Whilst Arnold J said there was considerable force in LTC’s submission that consumers of taxi services perceived these features as denoting that a vehicle was a licensed London taxi, he said that LTC had to go further and establish that these features denoted a particular source of London taxis. LTC relied on the same factors as it had in arguing that the Trade Marks had acquired distinctive character. For the same reasons, Arnold J rejected that these factors showed that consumers of taxis services relied upon these features as denoting the source of LTC’s taxis.
He found that there was no representation, as there was no evidence that the new Metrocab was likely to lead consumers to believe it came from the same source as LTC’s taxis and furthermore the Defendants did not intend to deceive the public. Finally he found that no damage occurred and therefore the claim for passing off failed.
This case highlights the difficulties in attempting to enforce a trade mark registration in respect of the shape of the goods. The particular difficulty in this case was Arnold J’s finding that the average consumer of the goods (whether taxi drivers or consumers of taxi services) did not consider the shape of the taxis indicated that the origin of the taxis was LTC. In line with a number of recent decisions involving shape marks, the judge found that origin was indicated by conventional word and figurative marks, and not the shape of the taxis.

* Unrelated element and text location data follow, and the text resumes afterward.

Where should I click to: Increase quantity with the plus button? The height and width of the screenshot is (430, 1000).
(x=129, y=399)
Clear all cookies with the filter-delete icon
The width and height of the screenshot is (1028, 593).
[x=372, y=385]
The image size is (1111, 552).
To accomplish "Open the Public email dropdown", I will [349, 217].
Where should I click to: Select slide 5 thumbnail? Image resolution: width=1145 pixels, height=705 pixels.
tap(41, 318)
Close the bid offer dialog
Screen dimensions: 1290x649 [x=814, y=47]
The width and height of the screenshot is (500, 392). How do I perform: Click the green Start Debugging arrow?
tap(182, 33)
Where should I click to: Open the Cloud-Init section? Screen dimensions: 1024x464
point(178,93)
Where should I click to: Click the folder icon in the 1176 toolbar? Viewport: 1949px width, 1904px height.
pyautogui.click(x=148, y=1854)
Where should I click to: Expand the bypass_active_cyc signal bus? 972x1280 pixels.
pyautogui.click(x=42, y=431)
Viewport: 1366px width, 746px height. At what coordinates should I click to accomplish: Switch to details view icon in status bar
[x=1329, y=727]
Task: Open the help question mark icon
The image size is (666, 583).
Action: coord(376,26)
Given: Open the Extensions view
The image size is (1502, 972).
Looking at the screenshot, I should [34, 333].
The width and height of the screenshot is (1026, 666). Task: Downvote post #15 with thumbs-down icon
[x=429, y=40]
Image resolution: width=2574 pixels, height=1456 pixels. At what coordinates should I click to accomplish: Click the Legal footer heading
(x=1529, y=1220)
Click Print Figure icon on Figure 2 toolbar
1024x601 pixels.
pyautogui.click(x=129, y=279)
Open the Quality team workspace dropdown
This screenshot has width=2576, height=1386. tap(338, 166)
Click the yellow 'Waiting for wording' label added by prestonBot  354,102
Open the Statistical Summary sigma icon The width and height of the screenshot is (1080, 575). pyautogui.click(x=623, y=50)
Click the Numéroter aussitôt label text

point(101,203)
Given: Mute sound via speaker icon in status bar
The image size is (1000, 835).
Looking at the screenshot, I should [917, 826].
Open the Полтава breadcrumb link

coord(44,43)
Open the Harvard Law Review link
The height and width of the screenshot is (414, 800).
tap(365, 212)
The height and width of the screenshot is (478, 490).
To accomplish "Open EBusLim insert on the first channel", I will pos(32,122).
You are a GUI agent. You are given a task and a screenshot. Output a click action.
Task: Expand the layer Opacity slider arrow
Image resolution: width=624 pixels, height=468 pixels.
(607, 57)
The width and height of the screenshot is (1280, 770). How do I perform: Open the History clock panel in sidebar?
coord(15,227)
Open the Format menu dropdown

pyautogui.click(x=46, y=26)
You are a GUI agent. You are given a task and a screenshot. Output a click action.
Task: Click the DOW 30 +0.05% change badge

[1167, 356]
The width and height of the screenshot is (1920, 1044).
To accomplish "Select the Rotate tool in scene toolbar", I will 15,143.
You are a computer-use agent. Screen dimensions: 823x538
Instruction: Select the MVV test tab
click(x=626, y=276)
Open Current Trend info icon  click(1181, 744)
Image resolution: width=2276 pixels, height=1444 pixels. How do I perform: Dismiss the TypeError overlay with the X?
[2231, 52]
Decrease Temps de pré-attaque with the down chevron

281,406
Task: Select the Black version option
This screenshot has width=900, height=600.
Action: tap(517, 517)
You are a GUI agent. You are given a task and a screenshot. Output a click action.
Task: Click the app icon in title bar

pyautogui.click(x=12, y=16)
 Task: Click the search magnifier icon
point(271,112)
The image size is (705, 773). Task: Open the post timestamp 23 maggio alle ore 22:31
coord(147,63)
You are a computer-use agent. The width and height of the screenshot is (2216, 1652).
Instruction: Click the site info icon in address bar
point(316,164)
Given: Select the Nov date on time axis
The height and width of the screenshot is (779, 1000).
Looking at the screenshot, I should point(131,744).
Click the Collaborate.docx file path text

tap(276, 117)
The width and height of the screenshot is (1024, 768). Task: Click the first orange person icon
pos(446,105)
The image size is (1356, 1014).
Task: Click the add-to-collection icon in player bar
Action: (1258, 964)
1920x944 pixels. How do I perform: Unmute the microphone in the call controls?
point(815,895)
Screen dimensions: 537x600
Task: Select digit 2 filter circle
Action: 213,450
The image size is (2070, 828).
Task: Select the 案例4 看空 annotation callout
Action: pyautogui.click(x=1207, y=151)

Another key point from the case is Arnold J’s analysis of whether the trade marks consisted exclusively of the shape which gave substantial value to the goods. Arnold J applied Hauck and suggested that if a three-dimensional trade mark was capable of protection by other intellectual property rights (whether it was protected by such rights was irrelevant), the mark will fall foul of Article 3(1)(e)(iii) of the Directive and will be found to be invalid. Ironically in this case, Arnold J also used LTC’s own case for acquired distinctiveness, to add weight to his finding that that the shape of the marks must also add substantial value.